Disputes over whether use of such a sweeping term is justified by actual incidences of rape and sexual assault have focussed on fiercely-contested statistics derived from wildly divergent empirical studies (more of which in a moment), and the murky grey areas regarding what does or does not constitute meaningful consent.
But when Rolling Stone published contributing editor Sabrina Rubin Erdely’s essay “A Rape On Campus” in late November, it ground all debate to a halt. Front-and-centre of Erdely’s sensational article was a story of male sexual sadism, institutional indifference, and innocence defiled, so stark in its moral simplicity, and so devastating in its implications, that it appeared to bulldoze all nuance in its path.
In the autumn of 2012, a beautiful and guileless young University of Virginia (UVA) freshman named ‘Jackie’ was invited to a party at an elite fraternity house by a 3rd year student with whom she worked as a lifeguard. Jackie, we were told, was a “chatty, straight-A achiever from a rural Virginia town . . . initially intimidated by UVA’s aura of preppy success”. She had dressed herself in “a tasteful red dress with a high neckline” and “she wasn’t a drinker”:
“I remember looking at the mirror and putting on mascara and being like, ‘I feel really pretty,’ ” Jackie recalls. “I didn’t know it would be the last time I wouldn’t see an empty shell of a person.”
Upon arrival at the party, Jackie’s naive faith in the goodwill of men allowed her to be lured by her date into a darkened room on the second floor of the fraternity house. Once inside, she was grabbed by unseen hands and thrown through a coffee table. Pinned down on the shards of broken glass and pacified with a blow to the face, she told Erdely that she was then raped by seven men and vaginally assaulted with a beer bottle as jeers and catcalls rang in her ears. Jackie claimed this horrifying ordeal lasted an agonising three hours.
But, nauseating though the specifics of Jackie’s gang-rape were, it was from the implications of her subsequent treatment at the hands of callous friends and colleagues and an indifferent campus administration that the article drew its full impact. As the subheading forewarned, it was when Jackie tried to hold those responsible for her ordeal accountable that “a whole new kind of abuse began”.

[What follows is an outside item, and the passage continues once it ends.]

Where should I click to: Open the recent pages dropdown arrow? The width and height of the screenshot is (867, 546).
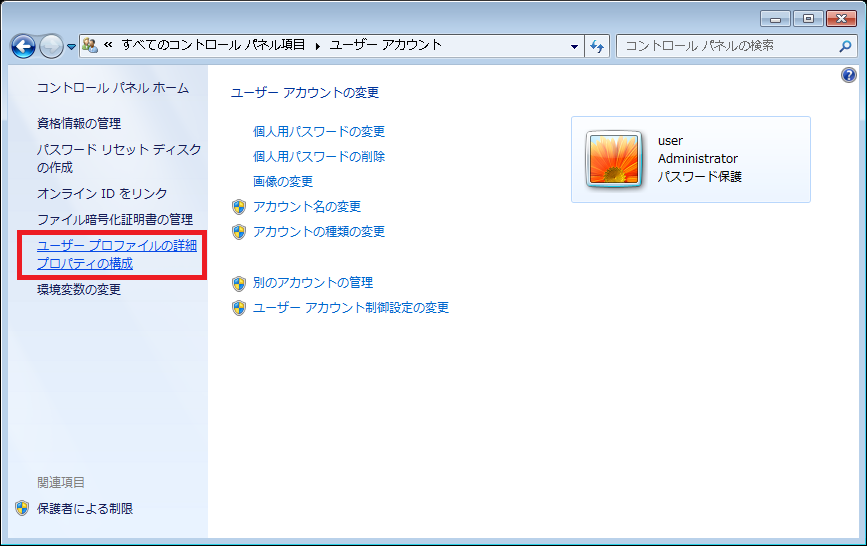pos(72,47)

Abandoned by her tormentors, Jackie fled the fraternity house past partygoers – not one of whom expressed any concern for her well-being – and, stumbling into the street, she telephoned three friends, begging for help. But when they arrived they displayed a grotesque lack of concern for her distress, instead professing themselves preoccupied by how their involvement might affect their social standing at the college. The counselling and advice she subsequently received from university admin and support groups likewise proved grossly inadequate.

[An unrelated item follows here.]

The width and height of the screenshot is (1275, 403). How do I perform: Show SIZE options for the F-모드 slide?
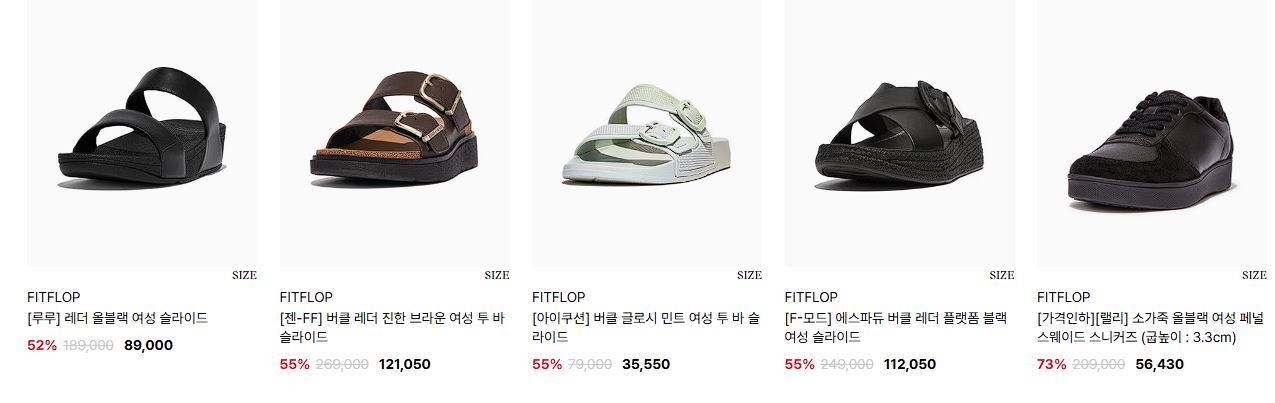pyautogui.click(x=1002, y=275)
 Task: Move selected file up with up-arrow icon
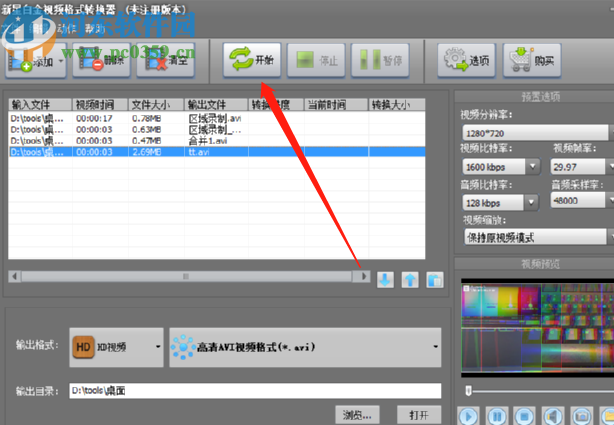coord(410,251)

Erdely’s article purported to expose, not just a singularly terrible crime, but also the rotten culture which allowed such acts of sadism to be committed with impunity by the privileged against the vulnerable. The curtain had been pulled back on the hidden squalor of American rape culture, and Erdely was inviting her audience to appraise a fraudulent civilisation unmasked, and daring them to turn away.
Knowing what we know now, it is hard to believe that this narrative – which owes more to the lurid exploitation films of the 1970s than to anything approaching the reality of contemporary American college life – was ever considered remotely credible. That it took nearly a fortnight for serious cracks to appear in Erdely’s story, while uncritical outrage swept through social media like a forest fire, suggests that America is in the grip – not of a culture of rape glorification and apologetics – but, rather, a kind of moral panic.